**YOUR ASSIGNMENT**
Only lines that contain the word "bottom" are to be returned from the data below.
===== WORKING DATA
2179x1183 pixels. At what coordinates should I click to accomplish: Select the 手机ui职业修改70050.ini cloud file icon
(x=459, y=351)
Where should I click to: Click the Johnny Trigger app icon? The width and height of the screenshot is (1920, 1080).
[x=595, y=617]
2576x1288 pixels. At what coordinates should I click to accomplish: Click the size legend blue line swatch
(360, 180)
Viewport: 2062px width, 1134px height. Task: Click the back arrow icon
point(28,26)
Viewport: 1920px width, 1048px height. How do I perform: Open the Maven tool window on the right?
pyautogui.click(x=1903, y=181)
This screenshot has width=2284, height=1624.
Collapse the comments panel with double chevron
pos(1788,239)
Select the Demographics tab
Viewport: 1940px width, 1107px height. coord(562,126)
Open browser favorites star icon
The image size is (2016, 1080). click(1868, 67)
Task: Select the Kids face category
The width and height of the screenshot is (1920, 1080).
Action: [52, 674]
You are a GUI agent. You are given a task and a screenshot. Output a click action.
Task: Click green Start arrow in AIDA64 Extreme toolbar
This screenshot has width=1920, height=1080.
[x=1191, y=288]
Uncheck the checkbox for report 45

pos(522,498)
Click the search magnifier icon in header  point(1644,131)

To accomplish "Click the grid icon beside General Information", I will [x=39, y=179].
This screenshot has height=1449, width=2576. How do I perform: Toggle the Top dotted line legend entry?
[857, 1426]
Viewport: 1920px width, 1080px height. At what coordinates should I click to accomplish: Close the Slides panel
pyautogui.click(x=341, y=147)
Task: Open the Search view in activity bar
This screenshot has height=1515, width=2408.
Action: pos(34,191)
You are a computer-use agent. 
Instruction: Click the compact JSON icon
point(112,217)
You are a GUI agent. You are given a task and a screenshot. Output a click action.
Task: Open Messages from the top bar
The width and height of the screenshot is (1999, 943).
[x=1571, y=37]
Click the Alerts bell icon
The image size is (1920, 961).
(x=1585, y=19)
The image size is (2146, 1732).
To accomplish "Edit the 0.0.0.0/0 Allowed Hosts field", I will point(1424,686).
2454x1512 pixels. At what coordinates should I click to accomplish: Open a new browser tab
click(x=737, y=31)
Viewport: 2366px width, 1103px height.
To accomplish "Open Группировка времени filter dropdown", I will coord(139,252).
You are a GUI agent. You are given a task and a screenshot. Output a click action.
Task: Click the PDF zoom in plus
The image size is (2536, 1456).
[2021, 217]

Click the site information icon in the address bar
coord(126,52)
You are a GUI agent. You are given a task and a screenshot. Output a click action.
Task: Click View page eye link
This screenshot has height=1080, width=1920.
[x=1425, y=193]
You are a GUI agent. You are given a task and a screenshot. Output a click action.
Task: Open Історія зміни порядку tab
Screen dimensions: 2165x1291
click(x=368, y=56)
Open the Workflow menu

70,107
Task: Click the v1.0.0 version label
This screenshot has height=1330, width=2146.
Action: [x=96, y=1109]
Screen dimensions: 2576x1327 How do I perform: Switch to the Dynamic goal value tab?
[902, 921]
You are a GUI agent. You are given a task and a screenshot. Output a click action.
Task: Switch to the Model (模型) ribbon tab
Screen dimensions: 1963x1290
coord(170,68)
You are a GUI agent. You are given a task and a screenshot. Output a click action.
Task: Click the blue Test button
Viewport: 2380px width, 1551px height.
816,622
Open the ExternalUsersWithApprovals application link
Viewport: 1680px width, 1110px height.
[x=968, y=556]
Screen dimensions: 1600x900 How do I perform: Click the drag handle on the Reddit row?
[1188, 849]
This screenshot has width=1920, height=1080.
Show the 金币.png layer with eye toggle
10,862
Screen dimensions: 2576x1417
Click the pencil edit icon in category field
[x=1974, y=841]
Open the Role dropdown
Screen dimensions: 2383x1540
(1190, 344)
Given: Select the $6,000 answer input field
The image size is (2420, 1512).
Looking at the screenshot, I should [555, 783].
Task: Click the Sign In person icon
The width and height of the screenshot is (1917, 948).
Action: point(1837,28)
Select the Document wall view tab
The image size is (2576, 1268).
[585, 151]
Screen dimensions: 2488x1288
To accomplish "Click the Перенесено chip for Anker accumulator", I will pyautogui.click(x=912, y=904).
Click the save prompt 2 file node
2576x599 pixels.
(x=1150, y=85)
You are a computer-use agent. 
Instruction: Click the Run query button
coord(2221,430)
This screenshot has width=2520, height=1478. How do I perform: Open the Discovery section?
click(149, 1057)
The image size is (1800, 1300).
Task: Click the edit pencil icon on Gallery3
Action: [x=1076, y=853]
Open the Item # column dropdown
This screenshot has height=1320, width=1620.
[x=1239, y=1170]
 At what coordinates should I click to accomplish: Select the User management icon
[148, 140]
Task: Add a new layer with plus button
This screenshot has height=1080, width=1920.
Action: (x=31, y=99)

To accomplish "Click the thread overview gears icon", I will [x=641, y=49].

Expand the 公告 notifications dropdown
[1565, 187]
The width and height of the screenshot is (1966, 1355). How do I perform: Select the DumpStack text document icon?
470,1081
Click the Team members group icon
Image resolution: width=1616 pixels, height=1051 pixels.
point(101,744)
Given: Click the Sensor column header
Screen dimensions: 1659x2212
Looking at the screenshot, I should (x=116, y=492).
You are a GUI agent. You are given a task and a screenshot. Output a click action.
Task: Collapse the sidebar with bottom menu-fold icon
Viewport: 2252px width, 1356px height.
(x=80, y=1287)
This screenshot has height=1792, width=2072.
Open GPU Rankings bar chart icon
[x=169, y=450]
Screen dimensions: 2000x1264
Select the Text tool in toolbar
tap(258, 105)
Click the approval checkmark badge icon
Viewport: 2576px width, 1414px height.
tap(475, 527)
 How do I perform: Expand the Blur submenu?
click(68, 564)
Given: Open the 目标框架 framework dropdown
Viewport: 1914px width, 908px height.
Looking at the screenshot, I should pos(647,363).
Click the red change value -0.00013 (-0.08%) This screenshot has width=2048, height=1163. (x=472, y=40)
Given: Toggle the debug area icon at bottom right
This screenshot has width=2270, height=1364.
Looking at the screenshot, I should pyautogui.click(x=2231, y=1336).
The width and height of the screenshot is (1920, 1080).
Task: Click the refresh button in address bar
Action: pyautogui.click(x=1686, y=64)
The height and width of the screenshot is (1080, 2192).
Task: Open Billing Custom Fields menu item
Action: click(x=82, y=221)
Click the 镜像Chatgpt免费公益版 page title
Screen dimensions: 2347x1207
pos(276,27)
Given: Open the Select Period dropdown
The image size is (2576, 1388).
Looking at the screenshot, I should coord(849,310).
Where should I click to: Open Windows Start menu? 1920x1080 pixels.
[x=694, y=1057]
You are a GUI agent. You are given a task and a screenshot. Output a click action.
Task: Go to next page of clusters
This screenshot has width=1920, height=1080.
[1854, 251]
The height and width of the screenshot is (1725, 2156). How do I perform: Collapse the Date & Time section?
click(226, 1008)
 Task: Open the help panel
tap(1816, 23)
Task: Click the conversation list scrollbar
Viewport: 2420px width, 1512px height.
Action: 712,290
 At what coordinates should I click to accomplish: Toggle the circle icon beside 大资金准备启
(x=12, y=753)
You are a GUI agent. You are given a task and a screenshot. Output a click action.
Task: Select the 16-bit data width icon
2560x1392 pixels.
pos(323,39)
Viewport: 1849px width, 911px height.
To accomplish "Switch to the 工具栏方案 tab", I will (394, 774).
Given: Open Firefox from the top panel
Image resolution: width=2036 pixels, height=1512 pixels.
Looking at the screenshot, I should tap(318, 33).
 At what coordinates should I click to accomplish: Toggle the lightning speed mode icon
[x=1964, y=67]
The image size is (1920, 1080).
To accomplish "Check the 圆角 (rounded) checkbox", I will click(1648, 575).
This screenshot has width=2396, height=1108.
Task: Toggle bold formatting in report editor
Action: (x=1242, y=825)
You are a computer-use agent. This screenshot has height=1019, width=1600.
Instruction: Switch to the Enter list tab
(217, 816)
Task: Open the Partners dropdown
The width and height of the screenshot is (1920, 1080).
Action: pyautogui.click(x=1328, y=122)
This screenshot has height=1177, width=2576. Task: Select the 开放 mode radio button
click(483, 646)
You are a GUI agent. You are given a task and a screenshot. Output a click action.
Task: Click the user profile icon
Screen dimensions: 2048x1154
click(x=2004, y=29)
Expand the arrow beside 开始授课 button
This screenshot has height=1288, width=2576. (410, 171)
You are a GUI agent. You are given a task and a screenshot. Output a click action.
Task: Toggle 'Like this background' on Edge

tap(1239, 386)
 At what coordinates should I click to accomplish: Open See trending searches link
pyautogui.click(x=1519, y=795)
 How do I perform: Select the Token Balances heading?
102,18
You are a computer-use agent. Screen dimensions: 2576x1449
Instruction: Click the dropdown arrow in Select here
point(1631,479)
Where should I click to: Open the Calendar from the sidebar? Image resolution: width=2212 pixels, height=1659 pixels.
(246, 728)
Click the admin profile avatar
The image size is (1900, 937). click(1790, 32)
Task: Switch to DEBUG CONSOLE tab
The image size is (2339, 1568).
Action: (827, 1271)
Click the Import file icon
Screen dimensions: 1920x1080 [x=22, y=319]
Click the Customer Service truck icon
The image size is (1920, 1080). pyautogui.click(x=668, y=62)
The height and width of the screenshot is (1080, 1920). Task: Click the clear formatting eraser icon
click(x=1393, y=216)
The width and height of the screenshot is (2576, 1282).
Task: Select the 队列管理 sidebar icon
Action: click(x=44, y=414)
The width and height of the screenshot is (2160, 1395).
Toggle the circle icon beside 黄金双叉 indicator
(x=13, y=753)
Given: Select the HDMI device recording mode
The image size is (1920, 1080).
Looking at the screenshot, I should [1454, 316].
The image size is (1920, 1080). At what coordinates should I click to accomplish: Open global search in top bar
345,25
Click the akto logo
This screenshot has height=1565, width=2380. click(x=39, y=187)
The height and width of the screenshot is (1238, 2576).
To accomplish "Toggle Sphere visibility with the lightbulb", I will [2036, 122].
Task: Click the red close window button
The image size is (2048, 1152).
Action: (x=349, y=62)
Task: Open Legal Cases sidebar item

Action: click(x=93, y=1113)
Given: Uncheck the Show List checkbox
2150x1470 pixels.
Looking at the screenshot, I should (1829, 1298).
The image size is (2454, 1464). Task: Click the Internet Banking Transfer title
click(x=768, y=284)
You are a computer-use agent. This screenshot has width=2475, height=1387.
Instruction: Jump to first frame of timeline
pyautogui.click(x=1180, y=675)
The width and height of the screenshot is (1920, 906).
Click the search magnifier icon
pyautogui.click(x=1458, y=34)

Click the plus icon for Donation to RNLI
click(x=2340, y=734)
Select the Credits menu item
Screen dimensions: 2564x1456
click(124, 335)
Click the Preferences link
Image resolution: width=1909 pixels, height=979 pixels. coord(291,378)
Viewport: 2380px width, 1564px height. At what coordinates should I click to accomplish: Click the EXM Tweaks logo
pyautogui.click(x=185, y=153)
==========
**RESULT FOR THIS EXERCISE**
Task: Collapse the sidebar with bottom menu-fold icon
Given: Toggle the debug area icon at bottom right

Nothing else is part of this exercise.